3 Influential Books: IPR Fellow Merylann Schuttloffel
We asked our IPR Fellows to write about three important books that helped to shape their scholarly career. This week, Dr. Merylann Schuttloffel discusses the three books she chose, and why they have been significant to her life and work.
The Three Most Important Books in My Intellectual Development
By Merylann “Mimi” J. Schuttloffel, Ph.D.
My intellectual development has not ceased, I hope, but in line with the intent of this request, I am going to include three books that had an impact on my development. I began my professional life as a teacher, and in my heart, I am still a teacher. In my view, leadership is a different kind of teaching.
I am a big fan of the Hoge and D’Antonio research that speak about the importance of generational cohorts. I see a generational cohort as living within a kind of culture or worldview. For that reason, I would have to begin with the Documents of the Second Vatican Council, particularly, the Decree on the Lay Apostolate, as having a huge impact on the choices I have made regarding my intellectual development. I was in high school when this document was released and at that time most Catholic school teachers were religious sisters and brothers. I wanted to teach in a Catholic school and this document opened the door with an important challenge and affirmation of my Baptismal call. My following vocational decisions followed from that initial motive to work in an environment where I could integrate my faith and my professional life.
The second book that influenced my intellectual development was How We Think by John Dewey. This book was introduced in my teacher preparation program and I was fascinated by Dewey’s integration of philosophy and psychology into the role of the teacher. The experiential classroom as a model for democracy had an influence on my own educational philosophy. This text began a thread that ultimately led to Schön and Van Manen’s writings that were instrumental in the development of reflective practices. Their work was a profound influence on my creation of the contemplative practice leadership model (Schuttloffel, 1999, 2008).

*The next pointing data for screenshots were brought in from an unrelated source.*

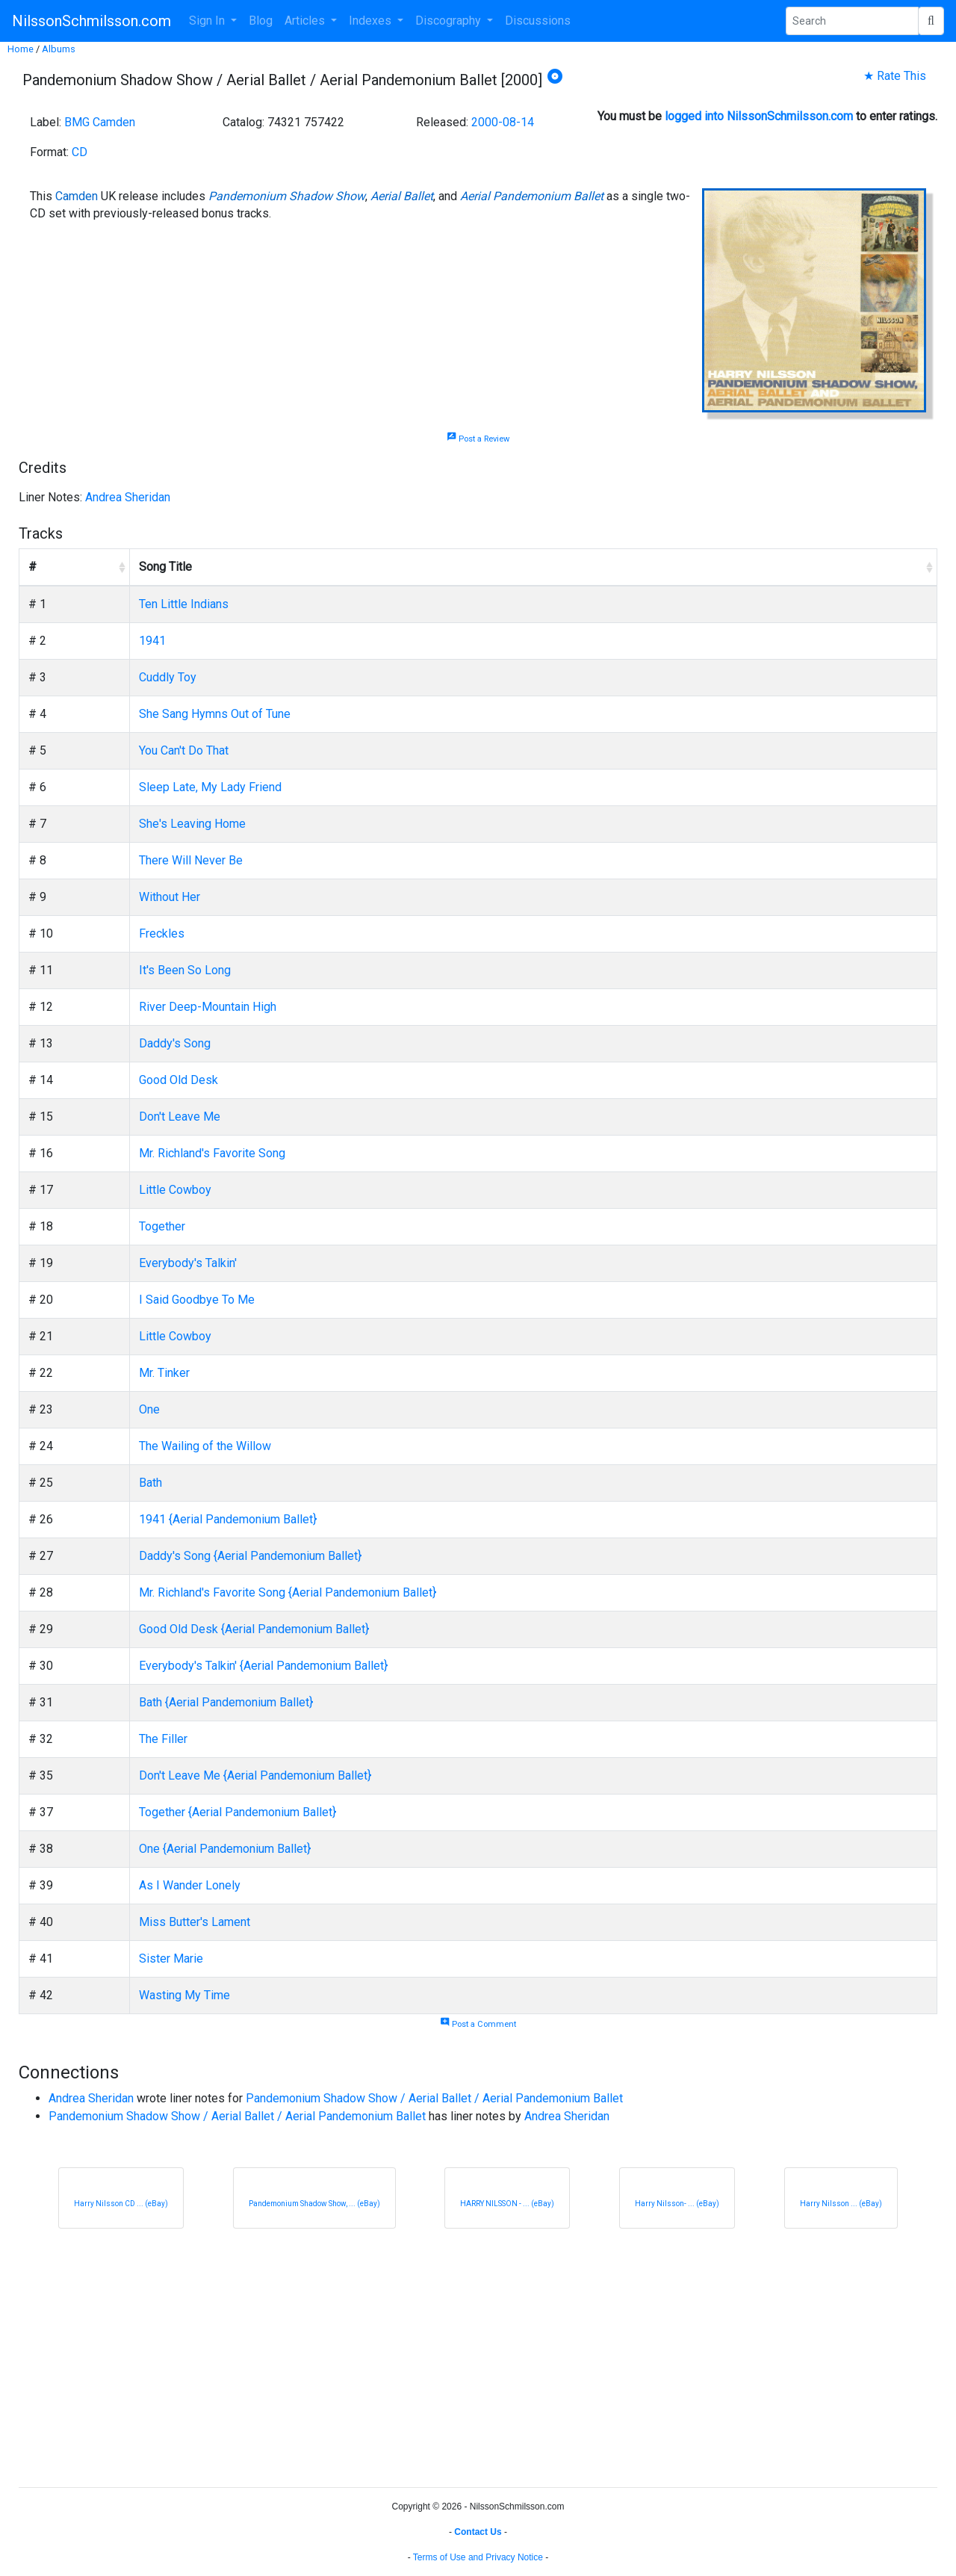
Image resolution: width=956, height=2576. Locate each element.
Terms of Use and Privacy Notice (478, 2557)
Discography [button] (449, 20)
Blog (261, 20)
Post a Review (478, 439)
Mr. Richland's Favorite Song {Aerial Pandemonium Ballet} (287, 1592)
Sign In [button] (208, 20)
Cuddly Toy (167, 677)
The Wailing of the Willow (205, 1446)
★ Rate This (894, 76)
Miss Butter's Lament (194, 1922)
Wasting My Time (184, 1995)
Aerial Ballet (401, 196)
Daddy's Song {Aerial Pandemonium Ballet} (250, 1556)
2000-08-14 (502, 122)
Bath (150, 1483)
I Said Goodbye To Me (197, 1299)
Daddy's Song (175, 1043)
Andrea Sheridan (127, 497)
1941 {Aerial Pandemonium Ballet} (228, 1519)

The final book is Alexis de Tocqueville’s On Democracy in America. I have a tremendous interest in how history and culture have shaped identity. De Tocqueville’s observations of American society touched on areas that include the religious, political and cultural fabric of the United States as a nation. His topics relate to my own research agenda that explores the intersection of Catholic identity, leadership practice and national culture.
These three texts, while different in content, made a substantial contribution to the direction of my career and my arrival at The Catholic University of America. They continue to shape my development as an educator.